In collaboration with

  • Bart Van Gassen
  • Bruno Notteboom

Engagement: Urban Cultures

Image: Stad Gent

In this studio, we develop architectural interventions in the public space of the neighbourhood Sluizeken-Tolhuis-Ham (Ghent), with a transformative impact on the social- and ecological structures that goes beyond the intervention itself.


In the 19th century, the city of Ghent experienced an expansion due to strong migration from the countryside to the city and the consequences of the industrial revolution. This resulted in the 19th-century belt neighbourhoods around the medieval core of Ghent. These neighbourhoods are characterized by a dense urban fabric of narrow streets, compact city blocks with small workers’ row houses, alternating with large-scale (post-)industrial zones.

In the last decades, most factories have moved away from these districts. These post-industrial spaces lead to development opportunities for the city and the neighbourhood. The Sluizeken-Tolhuis-Ham district to the north-east of the center is a striking example. This district shows this process in various stages: over time the factories and harbor warehouses gave place to a heathcare campus, a shopping center or a high-end residential development. But in the middle of these urban development projects, the 19th century residential fabric has remained. It leads to a neighborhood full of contradictions: from an fine meshed historical urban fabric with recent large-scale residential developments, a need for affordable housing and an abundance of expensive apartments, from a densification objective and the need for more public space, from an extensive range of care and unresolved care needs, from a historically very hard surfaced district and the need for more blue-green structures and ecology in the city.

★ ★ ★ ★ ★ ★ ★

• _WORK REQUIRED_: From the text on the Ghent studio, transcribe the passage from "Image: Stad Gent" to "large-scale (post-)industrial zones.".

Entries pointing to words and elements

★ ★ ★ ★ ★ ★ ★

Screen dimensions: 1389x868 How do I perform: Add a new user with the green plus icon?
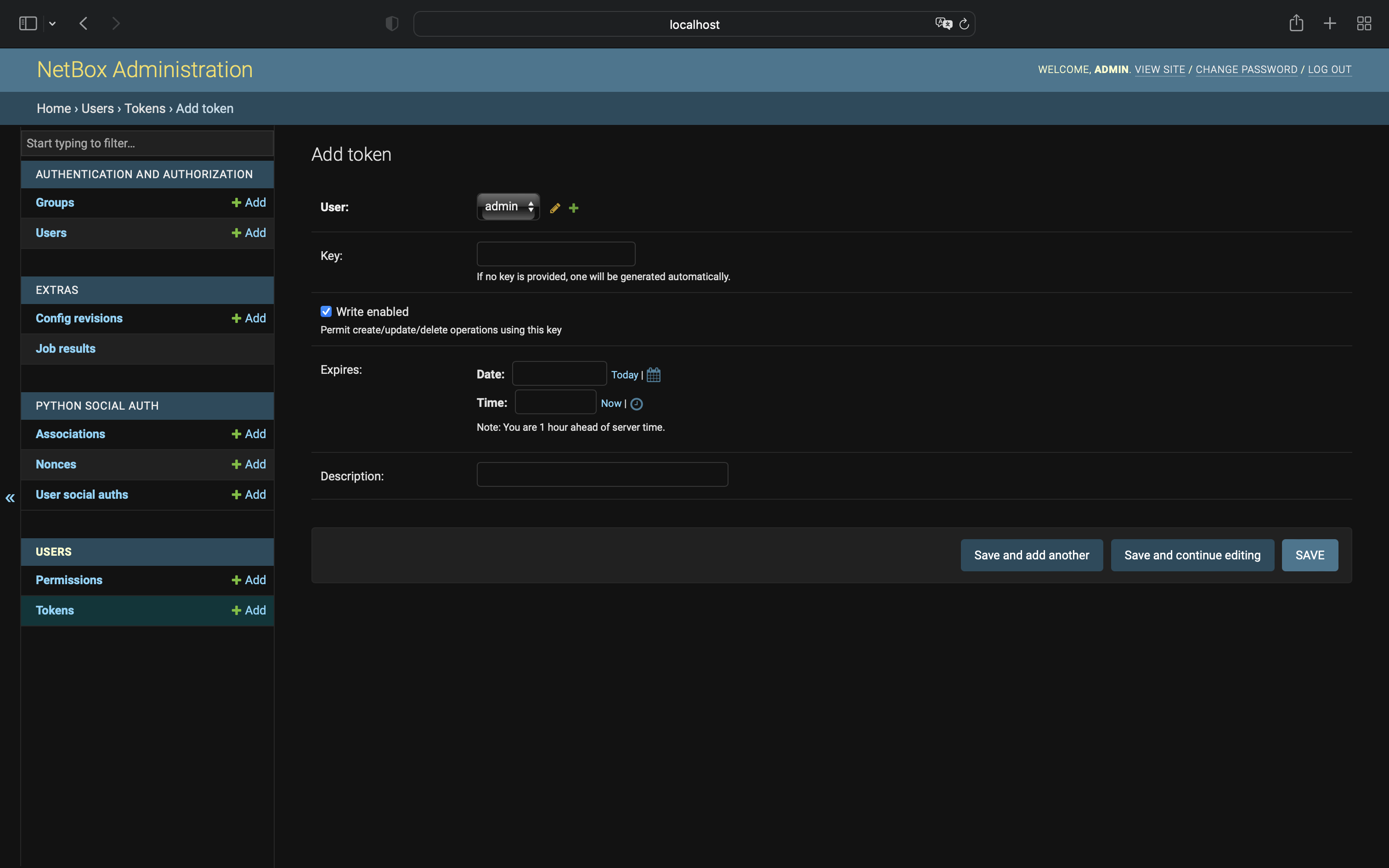point(574,207)
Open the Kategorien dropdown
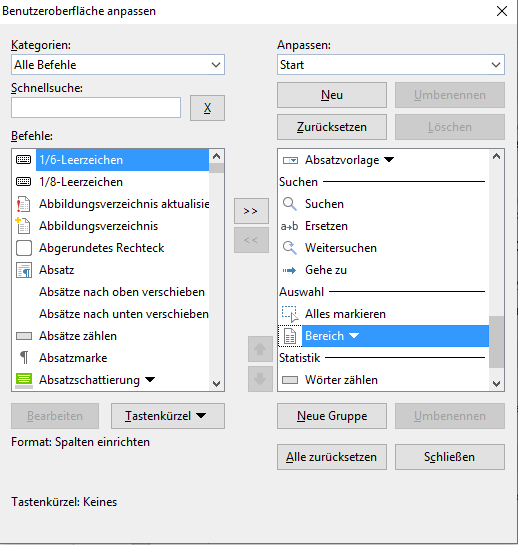 tap(118, 65)
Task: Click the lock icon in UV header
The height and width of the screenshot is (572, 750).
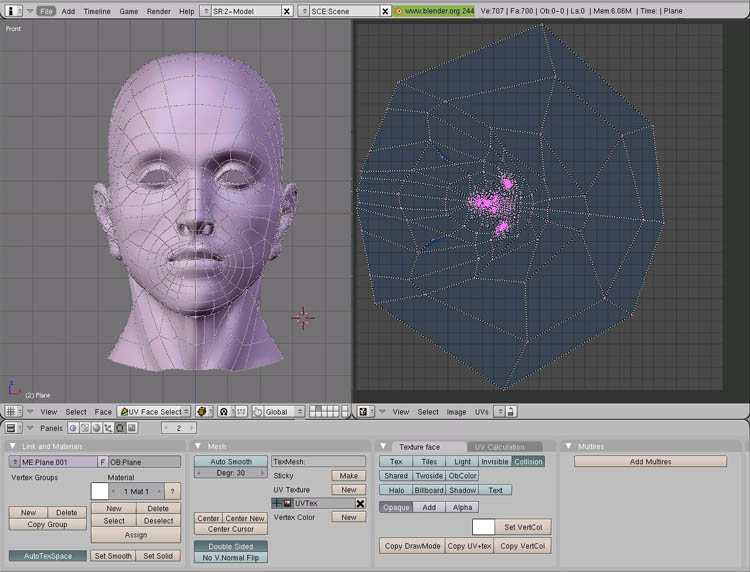Action: pos(510,411)
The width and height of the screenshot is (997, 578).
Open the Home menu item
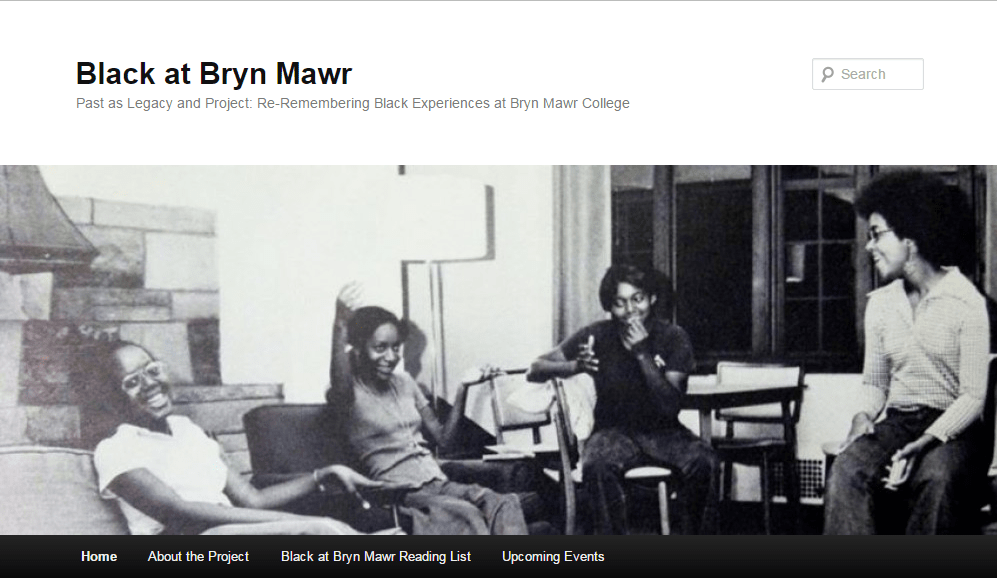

★ ★ ★ ★ ★ ★ ★

• _ANSWER TO THIS PROBLEM_:
Image: Stad Gent

In this studio, we develop architectural interventions in the public space of the neighbourhood Sluizeken-Tolhuis-Ham (Ghent), with a transformative impact on the social- and ecological structures that goes beyond the intervention itself.


In the 19th century, the city of Ghent experienced an expansion due to strong migration from the countryside to the city and the consequences of the industrial revolution. This resulted in the 19th-century belt neighbourhoods around the medieval core of Ghent. These neighbourhoods are characterized by a dense urban fabric of narrow streets, compact city blocks with small workers’ row houses, alternating with large-scale (post-)industrial zones.